With the departures of Papachristophorou, Roeloffs and the other senior directors, RREEF’s focus is expected to shift to the core, larger parts of its business. As of the end of June, RREEF managed €41.3 billion of real estate across 22 offices globally. Of that total, €24.1 billion was classified as core.The core components of RREEF’s real estate business are principally made up of German open-ended funds, US private REITs and a global real estate securities business.
 
Just €2.6 billion of RREEF's assets were classified as opportunistic and the overwhelming majority of that was based in Europe. 

While RREEF is winding down its opportunistic real estate investing activities, the firm will continue to actively manage the platform's existing assets and does have the capacity to take down opportunisitc investments when required.
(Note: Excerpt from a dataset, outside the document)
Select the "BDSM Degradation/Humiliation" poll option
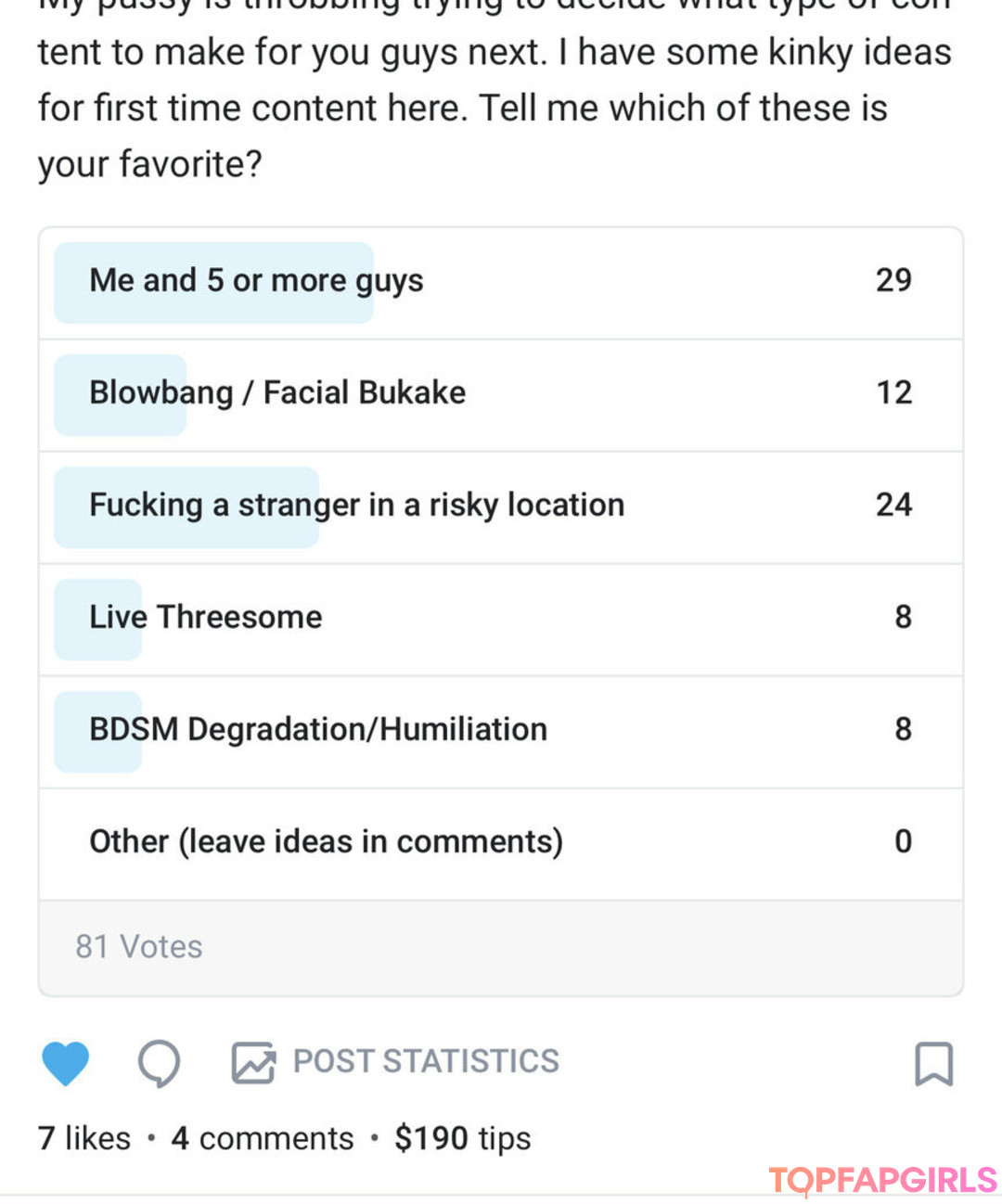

The decision to focus on the core parts of its business follows a company-wide review by parent Deutsche Bank which concluded last month. While that review resulted in RREEF as a whole being regarded an integral part of a new Asset & Wealth Management division, question marks remained over what part in RREEF’s future strategy opportunistic investing would play.

Sources familiar with the situation told PERE that the bank, the platform and its personnel were becoming increasingly concerned about mounting regulation regarding the amount of equity needed by investment banks wanting to manage private equity real estate funds. They suggested that was one reason for opting to focus away from opportunistic investing.

It is also understood that the aborted sale of RREEF to New York-based investment manager Guggenheim Partners led to doubts over whether the platform would be able to raise capital from investors in the near term as they once again get used to it being an integral part of Deutsche Bank's operations.

There had been previous indictors that RREEF was downscaling its opportunistic investing activities. In March, the platform scaled down its US team in an apparent effort to focus on Europe where most of its opportunistic assets under management are located.

In 2009, RREEF shelved plans for its third and latest opportunity fund, RREEF Global Opportunities III. Originally aiming to corral $1.5 billion of equity commitments, the firm was responding then to high levels of uncertainty among institutional investors regarding blind pool, commingled funds and, importantly, high risk/return funds, in the wake of the start of the global financial crisis. The firm’s second fund, RREEF Real Estate Opportunities Fund II was raised in October 2006 and collected $1.6 billion.

By 2010, the firm was already scaling down its approach to opportunistic investing, its global chief executive officer Pierre Cherki telling PERE then how the firm aimed for it to account for just 25 percent of its total investments.